Monday, January 25, 2016

Be Cool (2005) * 1/2



Directed by:  F. Gary Gray

Starring:  John Travolta, Uma Thurman, Christina Milian, Steven Tyler, James Woods, Cedric The Entertainer, Harvey Keitel, Vince Vaughn, Dwayne Johnson, Andre Benjamin

Be Cool is the sequel to Get Shorty (1995) and follows Chili Palmer (Travolta) from the movie business to the music business.     Those looking for the same energy and sly fun in Be Cool that existed in Get Shorty are in for a disappointing time.     Travolta's Palmer in Get Shorty was able to remain unflappable and cool as Hollywood bigwigs and criminals attempted to outmuscle him, but in Be Cool this unflappability is taken to unrealistic extremes.      Palmer has zero reaction to a gun being pointed at his head.      Maybe he thinks it's a water pistol or he has looked at the script in advance and knows the guy pointing it won't pull the trigger.     If he doesn't take it seriously, why should we?      Come to think of it, Chili does not seem to have a reaction to anything.     He could be made an honorary Blues Brother.

Looking like he spent the ten years between Get Shorty and Be Cool under a tanning lamp 24-7, Palmer starts out having lunch with Tommy (Woods), an executive for a failing record company who is shot dead by a Russian mobster with a bad toupee.    Palmer's car is shot up too, but he doesn't express even the slightest dismay over his friend or car getting shot in front of him.      Life goes on for the ever-cool Palmer, who along with Tommy's widow Edie (Thurman), attempts to save the record company from financial ruin and pay off guys like Sin LaSalle (Cedric The Entertainer) to whom Tommy owed $300,000.      Edie does not seem much moved that her husband was killed either.     They may be crying on the inside types.   

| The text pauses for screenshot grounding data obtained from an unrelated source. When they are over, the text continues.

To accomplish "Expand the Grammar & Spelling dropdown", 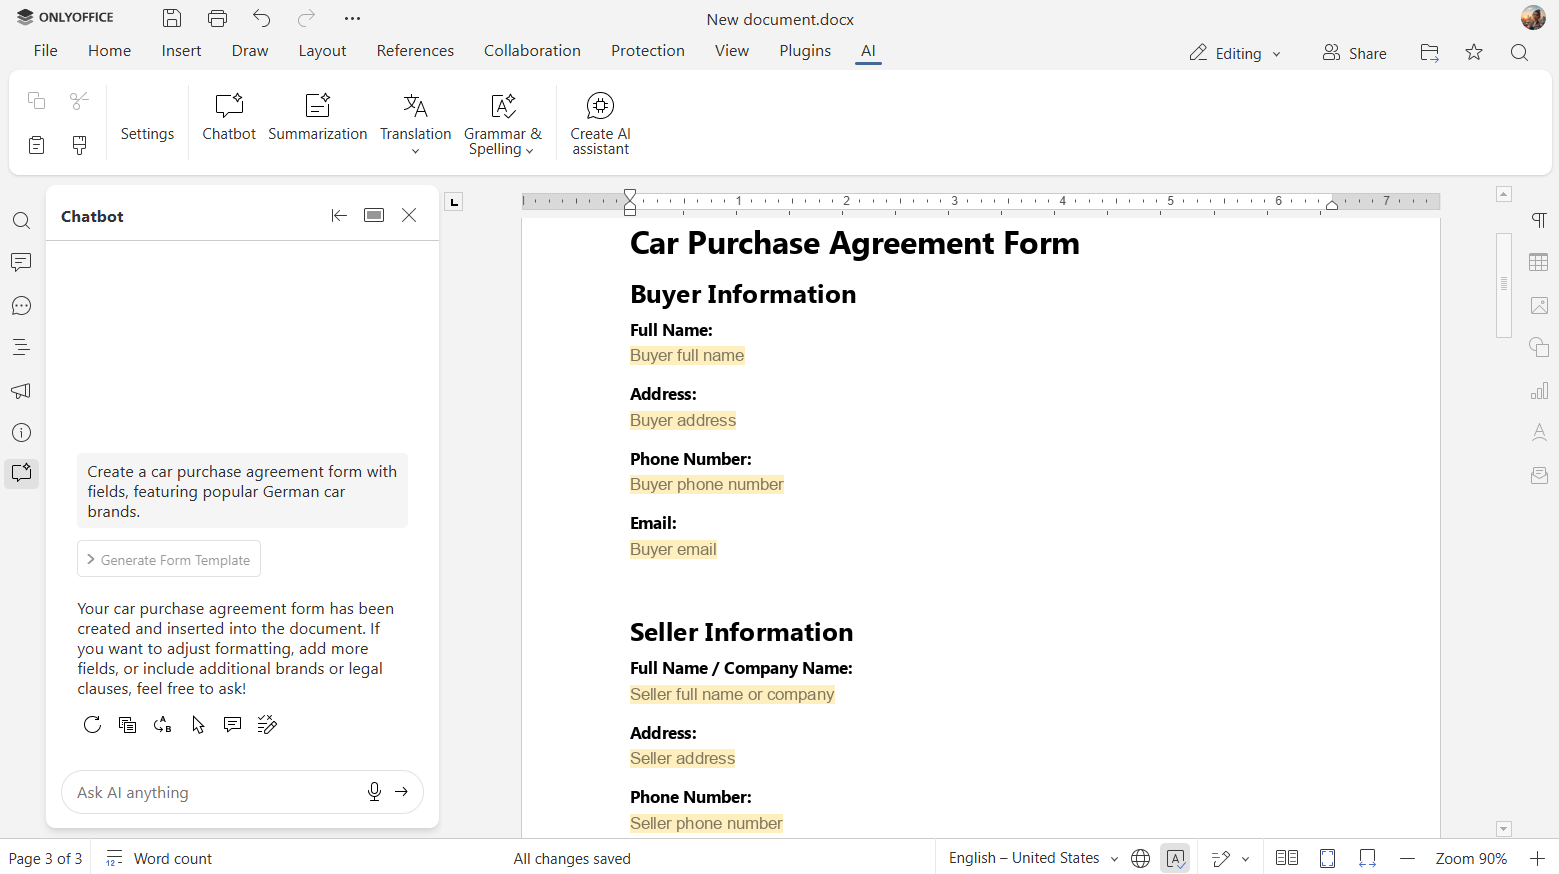I will [503, 117].
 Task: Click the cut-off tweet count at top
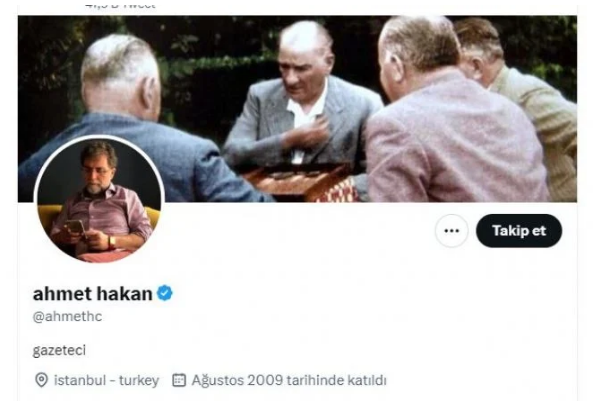tap(120, 5)
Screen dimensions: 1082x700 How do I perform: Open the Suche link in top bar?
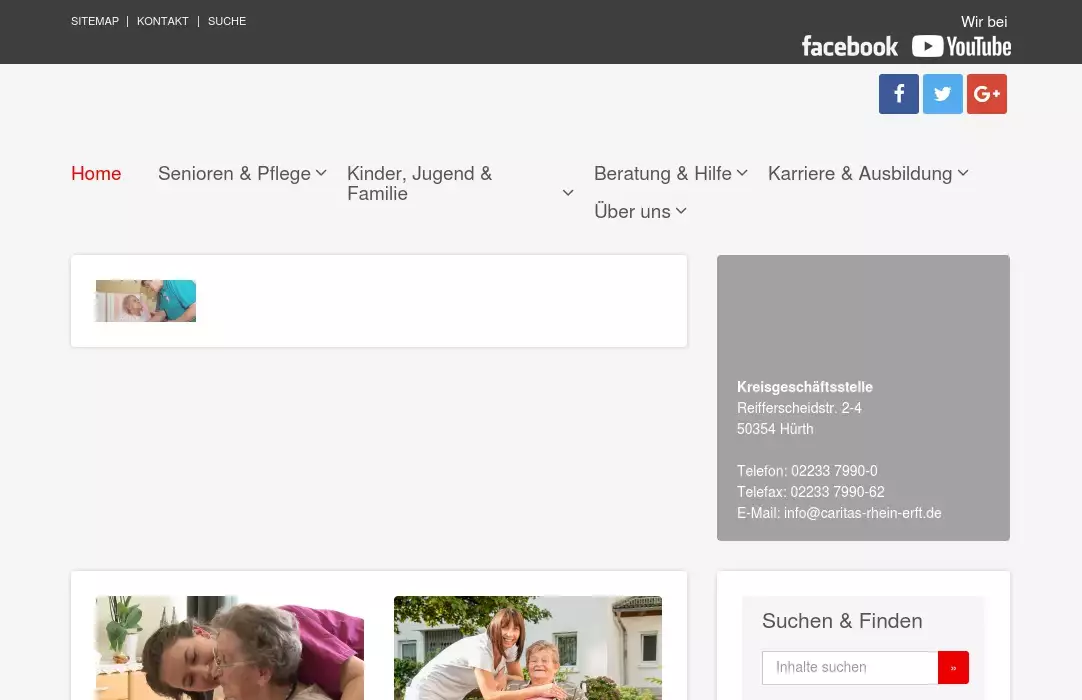[x=227, y=21]
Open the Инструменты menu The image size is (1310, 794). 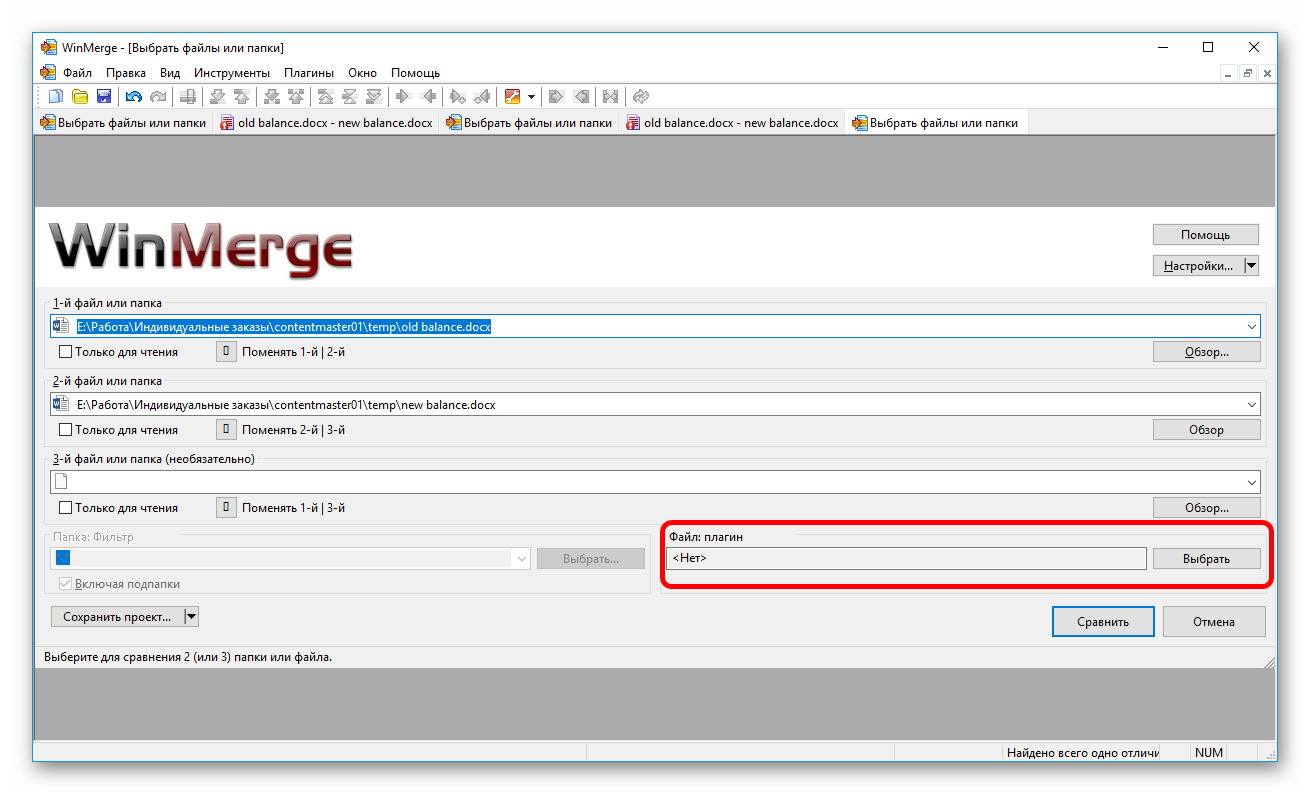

To save the company, Chili befriends an up-and-coming singer stuck in a bad five-year contract with a sleazeball manager named Nick Carr (Keitel) and his partner Raji (Vaughn), who is most definitely white but speaks, walks, and dresses hip-hop.     This may sound funny in theory, but in practice it is not.     Raji's bodyguard is Elliot (Johnson), a seemingly gay man who would rather be a movie star than a bodyguard and is easily swayed by Chili's attempts at flattery and promises of an audition.     Chili unilaterally terminates the singer's contract and within 48 hours books her as the opening act for Aerosmith.     This prompts a cameo appearance by Steven Tyler as himself.     The singer, Linda Moon (Milian) performs an onstage duet of Aerosmith's Crazy with Tyler and becomes a star quicker than Neil Diamond did in The Jazz Singer.     Who needs American Idol when you have Chili Palmer?    

There are alliances and feuds formed between Chili and Nick, Chili and Sin, Sin and the Russians, Sin and Nick, Raji and Chili, etc. etc.    It is all just boring.     Linda belts out a few numbers just enough to show what all the fuss is about her, but she is more like a human pinball being bounced around between all of the players involved.      Be Cool is a movie crowded with stars, subplots, and plenty of in-jokes that worked better in Get Shorty.     It is busy and noisy, but goes nowhere.     Vaughn, Johnson, and Andre Benjamin as Sin's dopey right hand man try to inject life into things, but they are swimming against the current.      Travolta and Thurman try to rekindle the chemistry from Pulp Fiction, but they can't.     They become lovers (only days after Thurman lost her husband mind you), but I think she and Elliott might be a more convincing couple.    

Other than a few quick reminders and a cameo by Danny DeVito, Get Shorty is mostly forgotten in Be Cool.     Gene Hackman, Delroy Lindo, James Gandolfini, Dennis Farina, and Rene Russo did not return for the sequel.     But even their presences might have been more excessive than welcome in a movie that is already stretched way too thin with nonsense.      And someone ought to tell Chili that cigarettes are expensive.     He has taken on the Andrew Dice Clay method of smoking, in which he lights up, holds the cigarette gingerly, inhales once, and then throws it away.     Cigarettes are an even more expensive habit when you chuck them after one puff.